Una actividad en familia puede ser una buena propuesta para una tarde feliz

¿De verdad estamos dispuestos a dejar pasar la vida sin darle una oportunidad? ¿Es ese el mensaje que quieres transmitir a tus peques? Esa cara de hastío, ese mal gesto al percatarse de que mañana “hay que volver al cole” sobra, siempre. No te digo que tengas la obligación de estallar de gozo por volver a ese trabajo que odias pero que te da de comer, o que de repente te vaya a entusiasmar lo de madrugar. No pido imposibles que los Reyes ya han pasado… Tan sólo te propongo que busques día a día motivos para ser feliz porque estoy más que segura de que los encontrarás.

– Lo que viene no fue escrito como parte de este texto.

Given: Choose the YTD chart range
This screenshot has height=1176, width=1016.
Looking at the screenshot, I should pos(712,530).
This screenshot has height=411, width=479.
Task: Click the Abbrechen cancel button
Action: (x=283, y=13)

Una actividad juntos, ese dibujo tan chulo que hoy ha hecho en el cole, el café de media mañana, el sol luciendo después de una semana de lluvia, una galleta de chocolate para merendar un martes… Porque, incluso en esos días en los que te cuesta encontrar esos motivos para sonreír, incluso en esas mañanas grises, siempre los hay y, en todo caso, puedes ayudar a fabricarlos porque, ¿quién ha dicho que no se pueda cenar pizza en mitad de la semana? ¿o verse una peli en una tarde cualquiera de lluvia? ¿o preparar una excursión a un monte cercano un viernes por la tarde?

Disfruta del sol

La playa también es para el invierno

Porque estoy segura de que tú también has tenido “días de mierda” en medio de las vacaciones. Seguro. Yo he vivido los peores días de mi vida en pleno verano, así, sin previo aviso, sin playas en las que tostarme ni montañas a las que escalar. Así que llámame loca, serán los años que pasan y siento que se me escapan entre los dedos, serán las ganas o el tener dos hijos del revés, pero lo cierto es que no estoy dispuesta a ver cómo pasa el 80% de mi vida mientras espero que lleguen esos momentos en los que se supone que tengo que ser feliz. Me niego. Yo quiero intentar ser feliz todos los días de mi vida y, sobre todo, que ellos lo sean, día a día, hora a hora, minuto a minuto, sin desaprovechar ni una sola risa o un llanto del que aprender, un socavón del que levantarnos ni un rayo de sol que nos caliente.

Porque el amor de tu vida puede llegar un martes de invierno, el trabajo de tus sueños te lo pueden ofrecer un miércoles de otoño, porque tu hijo puede echar a andar un jueves por la tarde de cualquier estación, así, sin más, como si no tuviese ni idea de que no estáis en vacaciones. Casi casi como si no le importase ser feliz un día cualquiera del año.